Duduzile Sambudla, Zuma’s daughter and a member of the People’s Party, told NPR that “the People’s Party is unwilling to ally with Ramaphosa’s African National Congress,” which she said means even if A coalition can be formed without Ramaphosa.
The South African People’s Party’s victory against the ANC was most notable in KwaZulu Natal (KZN), South Africa’s second most populous province. The party overwhelmingly won nearly 46% of the vote, while the African National Congress won nearly 18%.
In 1994, liberation icon Nelson Mandela voted for the first time at Orange High School in Durban, Kansas, when he was inaugurated as president. Thirty years later, many voters in the same voting units expressed similar sentiments: frustration with the state of the country and a desire for change.
Shortly after polls opened at 7am on Wednesday, 24-year-old Nqobile Khumalo arrived at the polling station and cast his first vote. “We really hope there will be change,” she said. Tracy Bongiwe Zondo, 39, goes even further. “Before I voted for the ANC, but now I vote for the People’s Party because I need change in our community,” she said.
President Ramaphosa’s future is now an open question. He was the first ANC president to lose his party’s majority, with his vote share falling significantly (17%) and turnout falling to 58%. ANC elections chief Nomvula Mokonyane told NPR Ramaphosa will not step down. “No one is going to resign,” she said. But Ramaphosa faces major existential challenges in his second term, which is likely to be divisive if he succeeds in forming a results-based government.

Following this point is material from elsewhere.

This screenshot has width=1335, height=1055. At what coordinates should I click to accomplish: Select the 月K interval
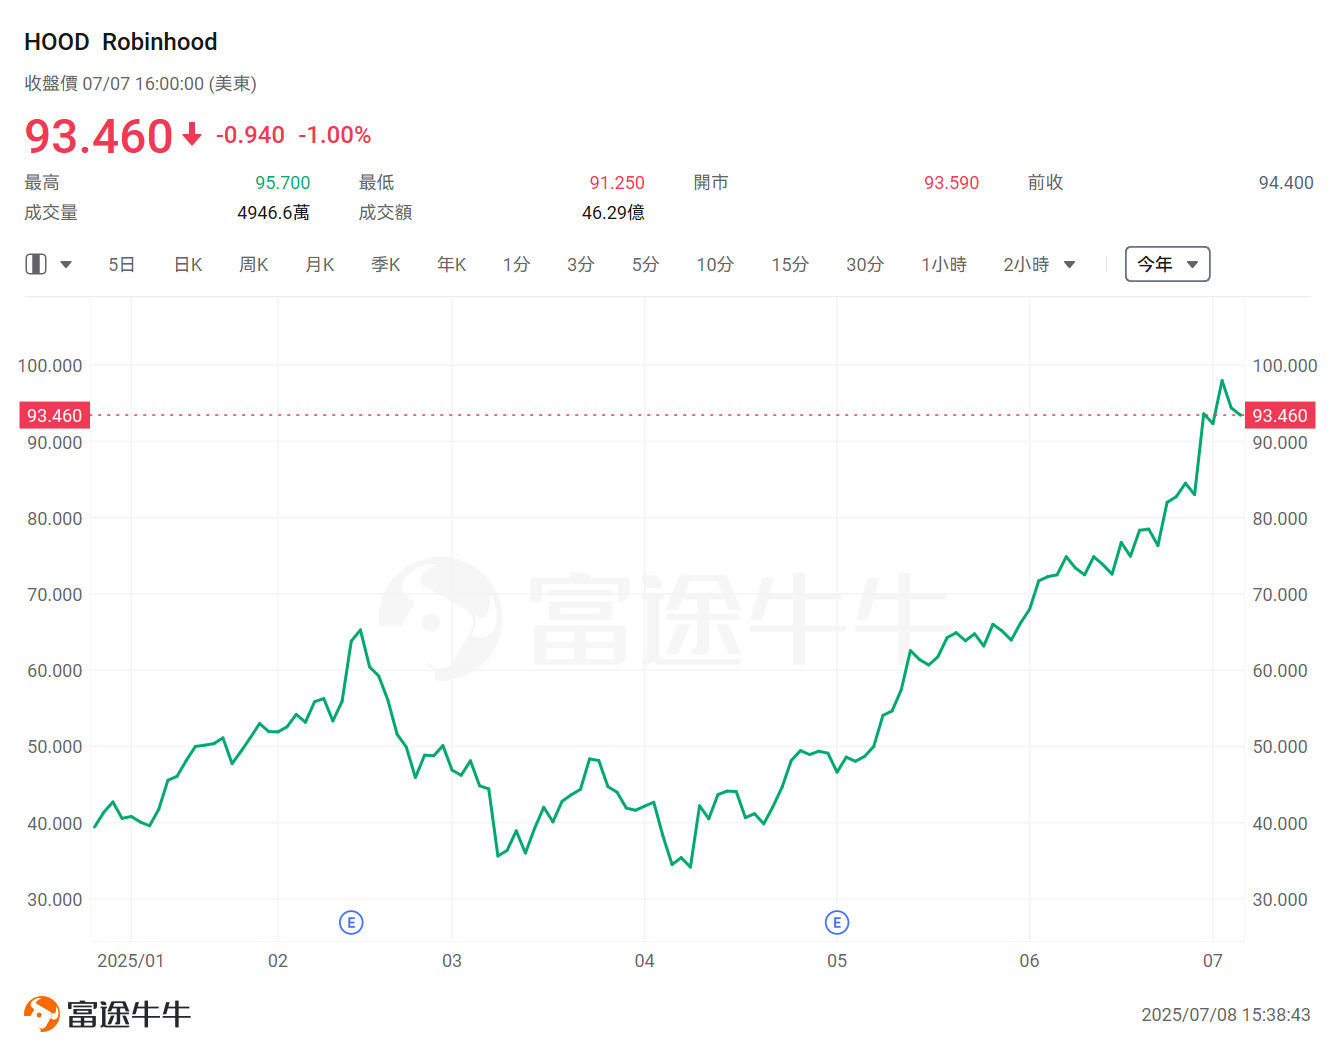point(319,264)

A new era of coalition government
Professor David Everett from Wits School of Management said the result forced the ANC to work with another party, which was a positive step for the country. “I think it’s a particularly good thing for South Africa that the ANC suddenly has to take responsibility, rather than gaining majority after majority,” he said.
South Africa has long had coalition governments at the local level, but never at the federal level, and the composition of an ANC coalition government is now a big question.

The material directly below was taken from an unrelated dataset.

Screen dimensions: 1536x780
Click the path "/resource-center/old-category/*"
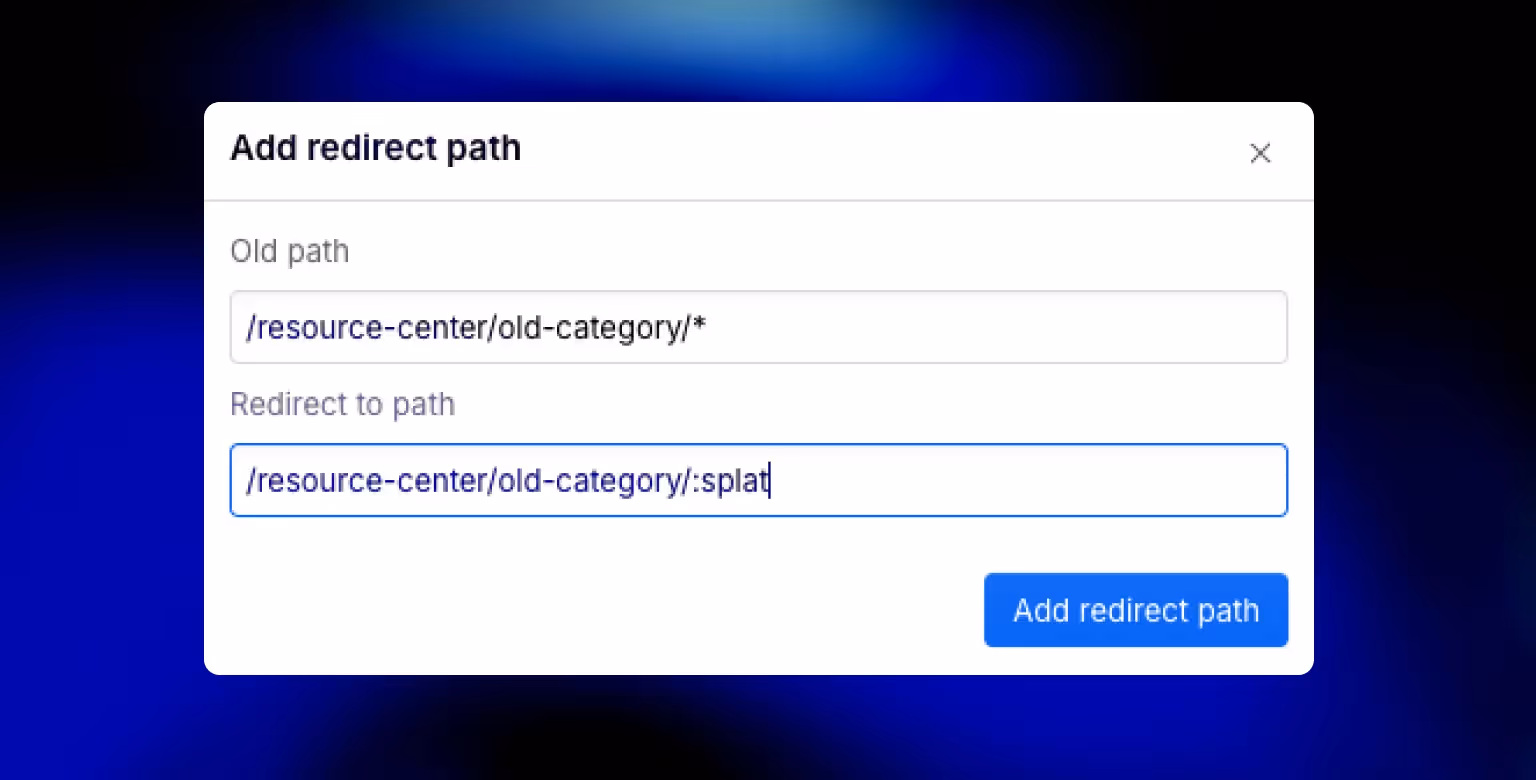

The party could form an alliance with the official opposition Democratic Alliance, a center-right party led and supported mainly by South Africa’s white minority party that won nearly 22% of the vote. “There are two factions in the ANC. The party led by President Ramaphosa is more concerned about the state of the economy and will probably look at the DA,” Everett said. But the move could alienate many in the ANC’s other factions, who see it as a red line.
The ANC could also form an alliance with the South African People’s Party, giving Zuma influence in the government, or with the radical left-wing Economic Freedom Fighters party led by another former ANC youth leader, Julius Malema. Some experts said the party’s fourth place with 9% of the vote was also influenced by the MK Party’s higher-than-expected support.
But a coalition with either or both parties, largely generated by the ANC, could be unstable because of the disagreements that split the parties in the first place. “To ally yourself with your mortal enemies, the EFF and the PPP, you are asking for political dominance as they seek to further undermine the ANC and take over it,” Everett said.
The ANC transformed from a beloved liberation movement into a dominant political force in South African politics. But its influence on South African politics is waning as it strives to contain divisions and address the country’s major challenges.
South African politics may have just changed permanently from the days of one-party rule. More parties and independent candidates than ever before are forming and offering alternatives within the country’s proportional representation system – a reality the ANC must now contend with.